Le sorprese, sinora, sono state tuttavia i rookie Kendrick Nunn e Tyler Herro; il primo, guardia di 24 anni, sembra essere uno di quei miracoli che rendono la pallacanestro uno sport unico: “undrafted” nel 2018 e reduce da una stagione in G League ha fatto il suo debutto da titolare il 23 ottobre contro i Memphis Grizzlies, mettendone 24 (ma già in preseason ne aveva inflitti 40 ai Rockets)…la fortuna del principiante, si sarebbe detto, non fosse che tre giorni dopo si è ripetuto con 18 ai Bucks, poi ancora 25 ai T’Wolves e 45 (17+28) in due gare agli Hawks. attualmente viaggia a 22.4 di media (ventunesimo assoluto nella lega) con un irreale 48.4% dalla linea dei tre punti. Senza voler fare paragoni azzardati e considerando la possibilità che si tratti di un exploit isolato come fu la Lin-mania di New York nel 2011, Allen Iverson e LeBron James ebbero un inizio di carriera peggiore. Anzi, a voler essere precisi, quasi tutti ebbero un inizio di carriera peggiore: Nunn occupa ad oggi il terzo gradino del podio per la migliore partenza di sempre di un rookie, dietro a due signori che rispondono ai nomi di Jerry Stackhouse e Kevin Durant.
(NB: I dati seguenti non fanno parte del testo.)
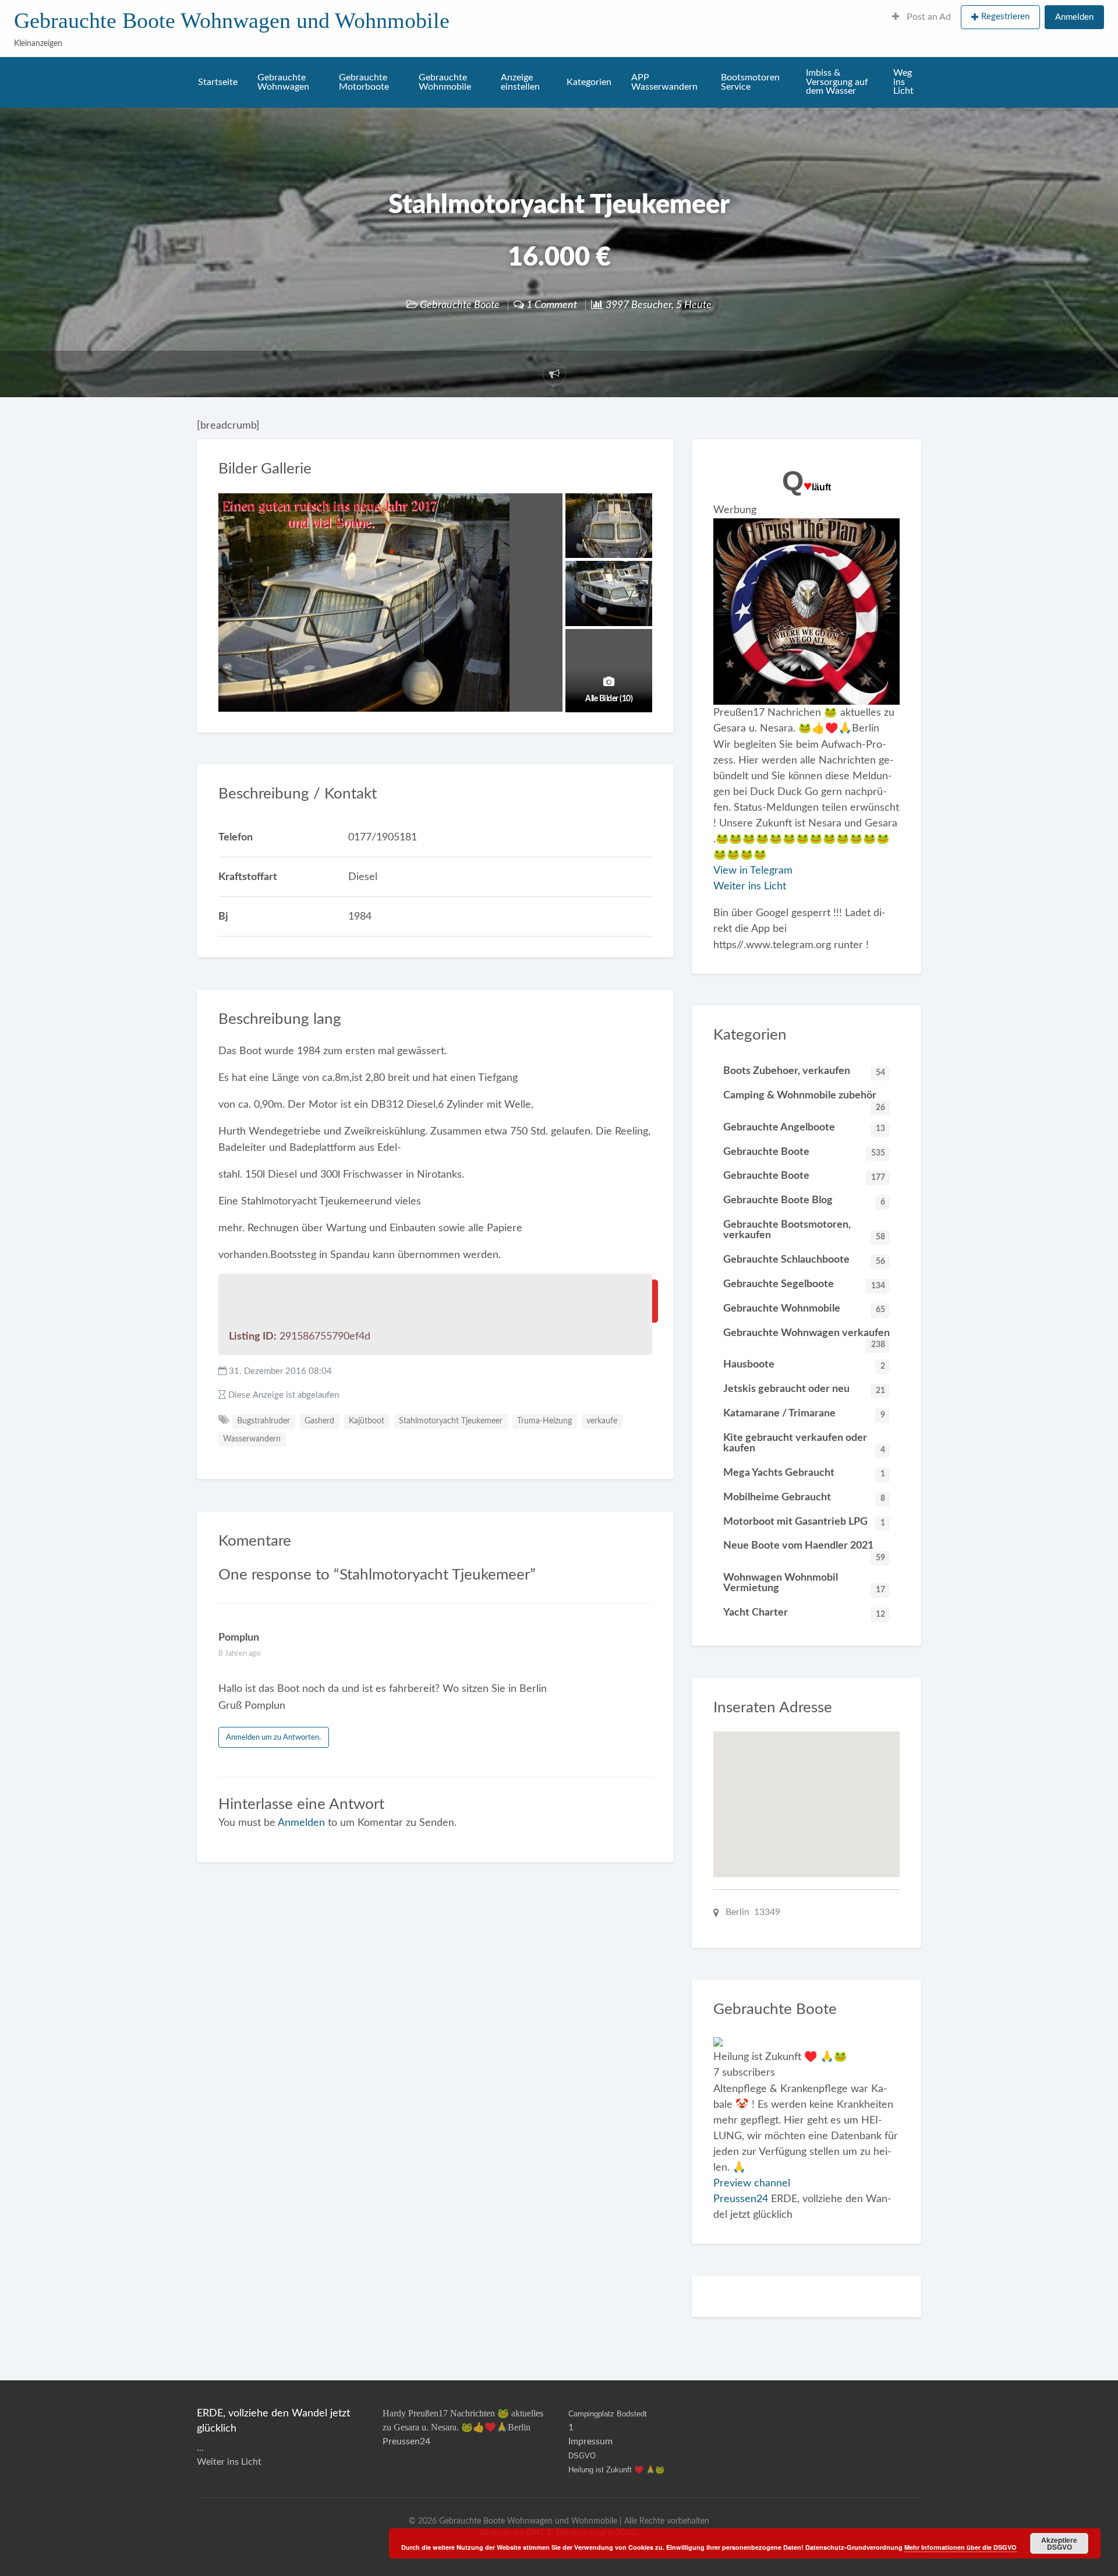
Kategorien (589, 82)
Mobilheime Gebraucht (804, 1497)
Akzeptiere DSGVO (1059, 2543)
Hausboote (804, 1364)
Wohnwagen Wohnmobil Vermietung (804, 1583)
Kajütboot (366, 1421)
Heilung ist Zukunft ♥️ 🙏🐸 (616, 2469)
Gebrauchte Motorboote (364, 82)
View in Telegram (752, 870)
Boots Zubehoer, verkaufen (804, 1071)
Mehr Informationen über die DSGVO (960, 2547)
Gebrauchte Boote (460, 304)
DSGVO (582, 2455)
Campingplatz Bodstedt (607, 2413)
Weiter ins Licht (749, 886)
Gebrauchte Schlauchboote (804, 1260)
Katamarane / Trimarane (804, 1413)
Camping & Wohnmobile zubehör (804, 1099)
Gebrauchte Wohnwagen (283, 82)
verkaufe (601, 1421)
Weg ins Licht (903, 82)
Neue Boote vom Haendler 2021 (804, 1549)
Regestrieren (1005, 16)
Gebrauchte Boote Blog (804, 1200)
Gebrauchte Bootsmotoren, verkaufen (804, 1230)
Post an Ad (927, 17)
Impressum (590, 2441)
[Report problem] (554, 374)
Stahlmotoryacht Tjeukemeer (451, 1421)
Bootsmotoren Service (750, 82)
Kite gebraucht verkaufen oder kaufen (804, 1443)
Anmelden (1074, 17)
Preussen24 (740, 2198)
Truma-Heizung (544, 1421)
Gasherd (319, 1421)
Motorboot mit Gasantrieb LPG (804, 1522)
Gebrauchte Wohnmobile (445, 82)
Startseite (218, 82)
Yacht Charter (804, 1613)
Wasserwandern (252, 1439)
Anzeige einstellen (520, 82)
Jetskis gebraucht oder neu (804, 1389)
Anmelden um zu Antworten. (273, 1737)
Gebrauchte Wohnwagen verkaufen (806, 1336)
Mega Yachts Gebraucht (804, 1473)
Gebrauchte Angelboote (804, 1127)
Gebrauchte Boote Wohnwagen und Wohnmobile (232, 20)
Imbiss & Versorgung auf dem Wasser (837, 82)
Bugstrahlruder (263, 1421)
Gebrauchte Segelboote (804, 1284)
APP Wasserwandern (664, 82)
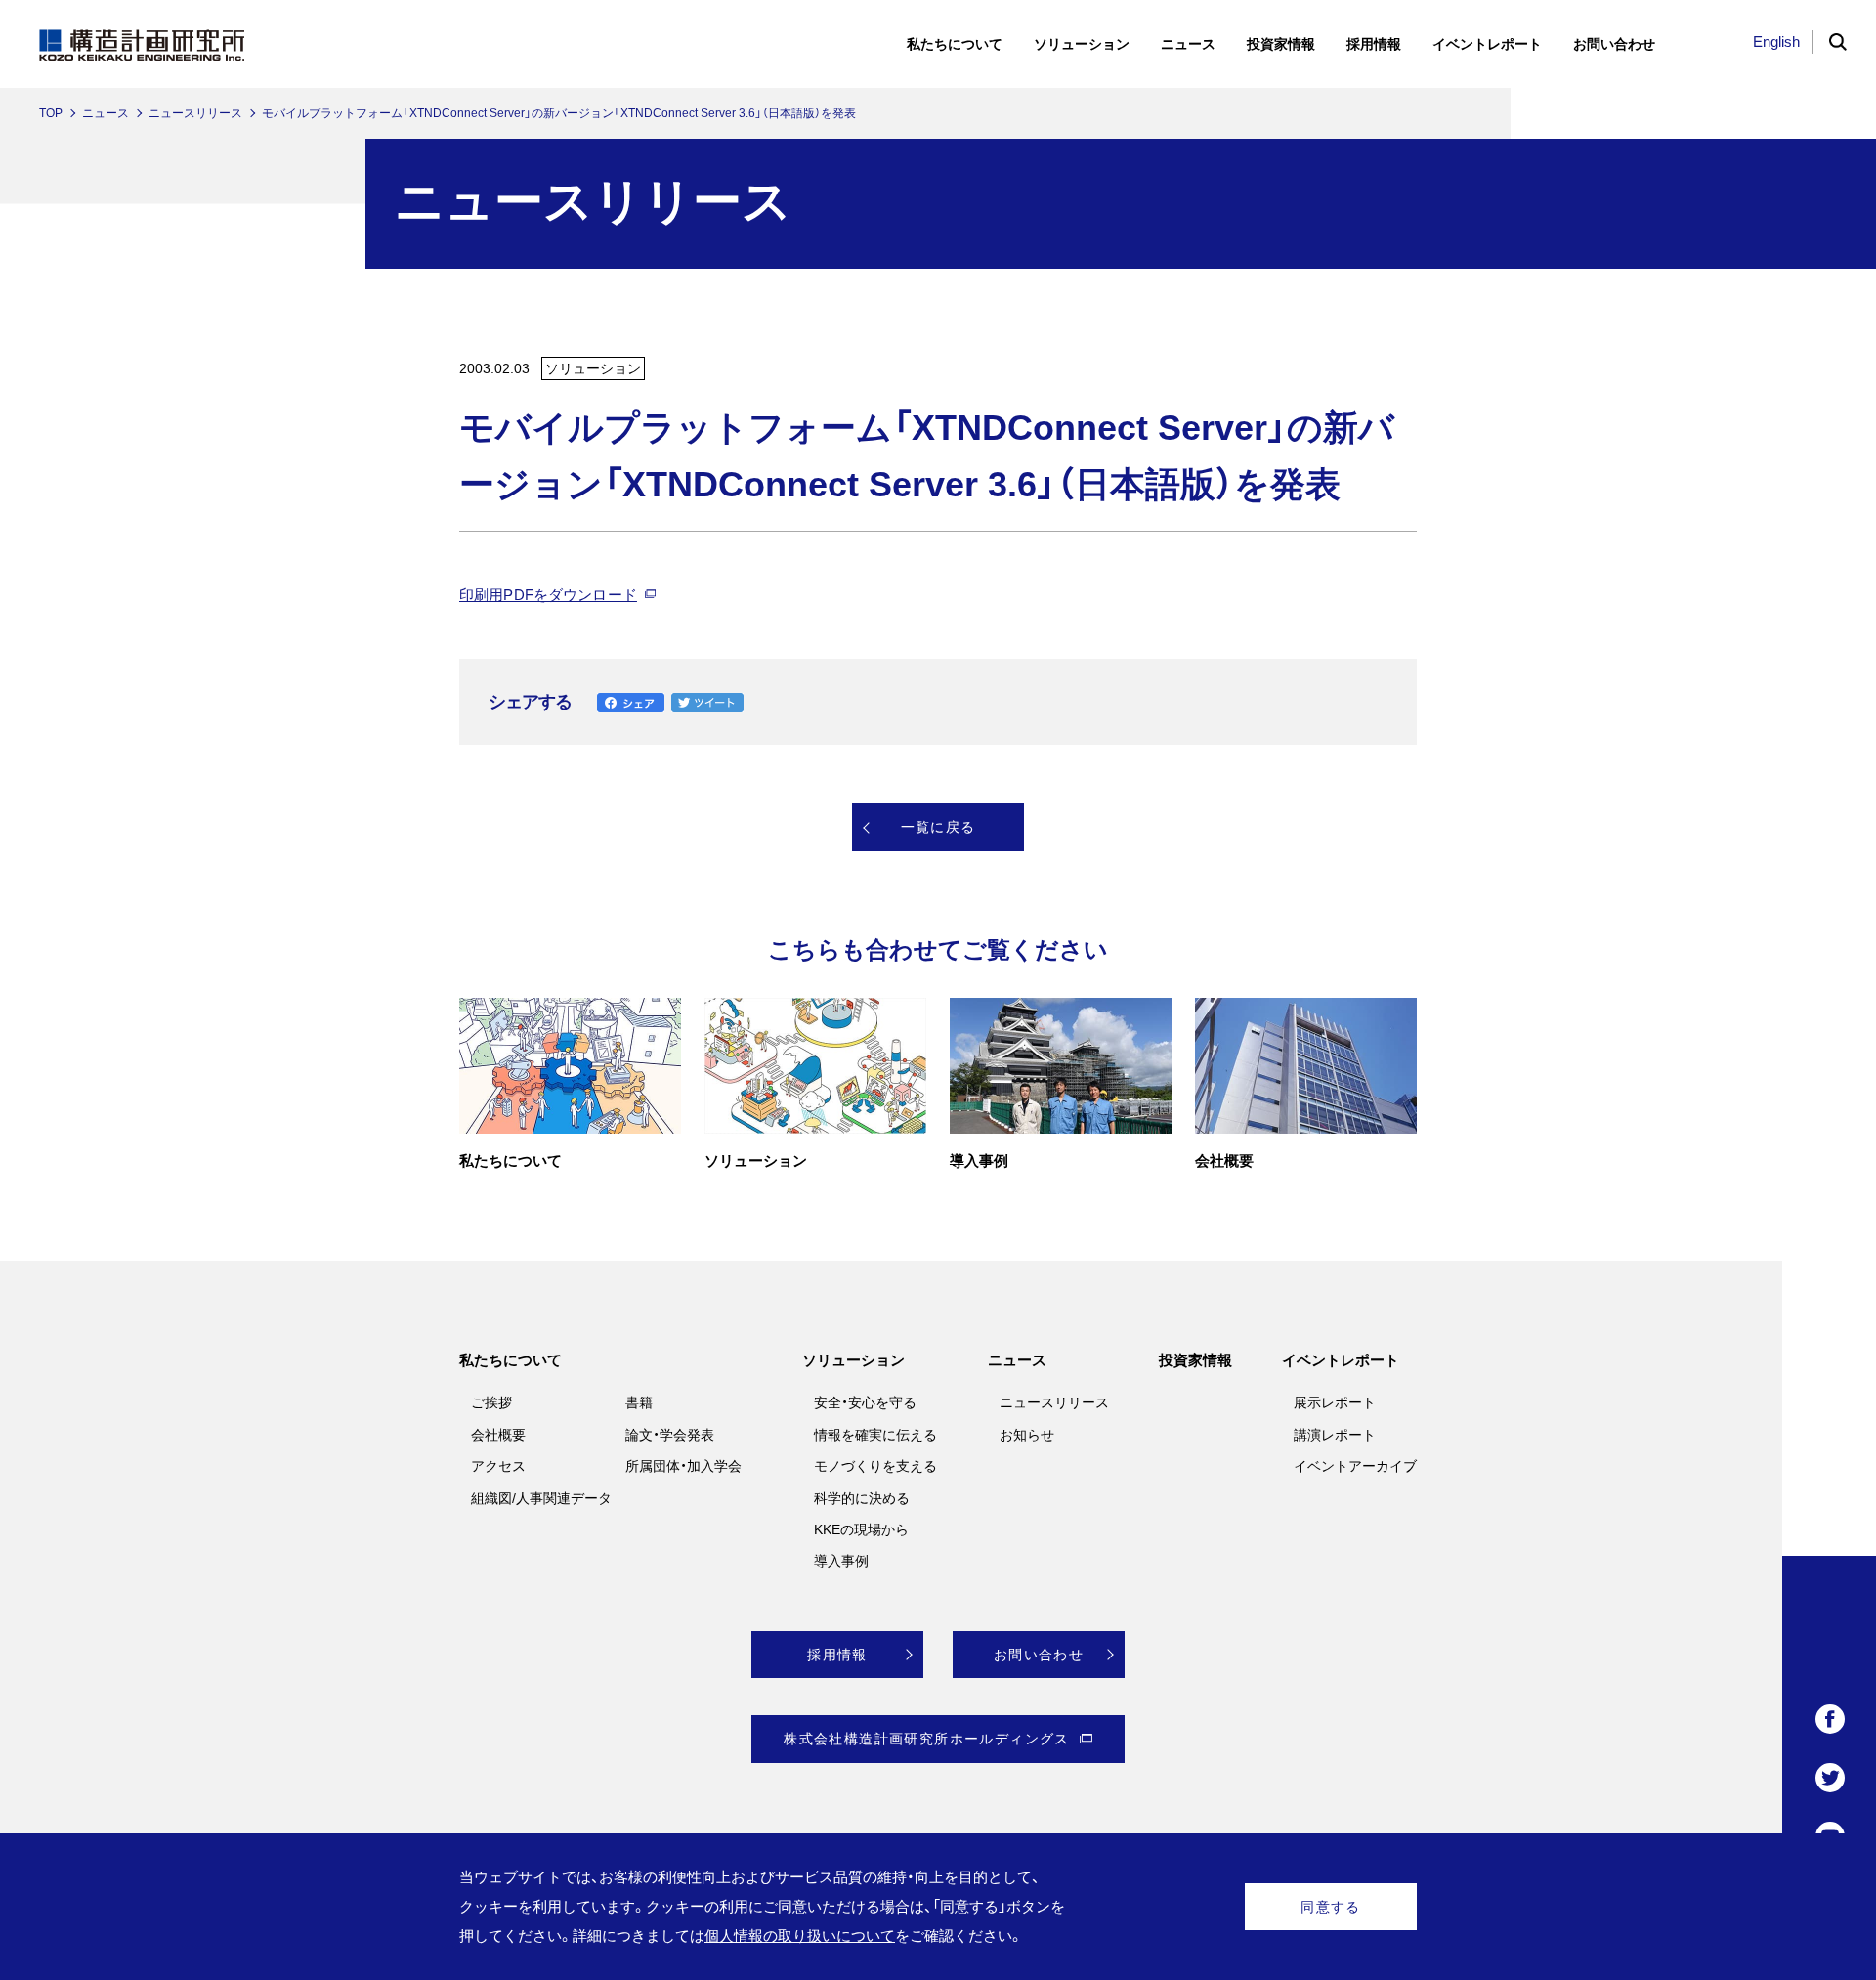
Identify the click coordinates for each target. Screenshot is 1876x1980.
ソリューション (853, 1360)
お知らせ (1027, 1434)
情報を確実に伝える (875, 1434)
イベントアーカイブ (1355, 1466)
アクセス (498, 1466)
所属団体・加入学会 (683, 1466)
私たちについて (510, 1360)
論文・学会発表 (669, 1434)
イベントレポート (1340, 1360)
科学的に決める (862, 1498)
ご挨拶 (491, 1402)
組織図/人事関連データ (541, 1498)
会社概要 (498, 1434)
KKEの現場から (861, 1529)
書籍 (639, 1402)
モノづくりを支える (875, 1466)
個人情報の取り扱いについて (799, 1935)
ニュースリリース (195, 113)
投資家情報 (1195, 1360)
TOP (51, 113)
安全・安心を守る (865, 1402)
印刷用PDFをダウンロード (548, 594)
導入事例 (841, 1561)
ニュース (105, 113)
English (1776, 41)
Da parte sua, Herro, ex Wildcat (pescate da Kentucky ed in linea di massima non ve ne pentirete), dichiaratosi per il draft dopo un solo anno di college aveva già fatto alzare più di un sopracciglio in occasione della summer league, chiusa ad oltre venti punti per ogni ingresso in campo. Certo, il basket, da ottobre in poi è un’altra cosa e i soli 19 anni del ragazzo facevano presagire un ottimo futuro ma tempi di crescita adeguati…invece Tyler ha bruciato le tappe segnando 14 punti al debutto, terminando in doppia cifra 4 volte su 5 e soprattutto mettendone 29 nella vittoria contro Atlanta del 29/10 scorso, con il contorno di un 3/4 da oltre l’arco e 7 rimbalzi. In questo primo, parzialissimo segmento di stagione ha timbrato 16.4 di media e quasi 6 rimbalzi (dall’ “alto” del suo metro e novantasei). Inutile dire che se i due novellini confermeranno quanto di buono mostrato sinora, le possibilità di un piazzamento onorevolissimo ad Aprile saranno per gli Heat piuttosto elevate.
Lo straordinario apporto del reparto/guardie è completato da Goran Dragic, sesto uomo di lusso da 16.4 ad allacciata di scarpe e, se torniamo alla “linea verde” non possiamo dimenticare il centro Bam Adebayo, che rispetto al torneo 2018/19 ha sinora quasi raddoppiato la produttività offensiva flirtando con la doppia cifra alla voce “rimbalzi”.
In attesa del miglior Butler e se il buongiorno si vede dal mattino può essere che il sole, in Florida, sia spuntato con qualche stagione di anticipo rispetto a quanto ci si sarebbe aspettati.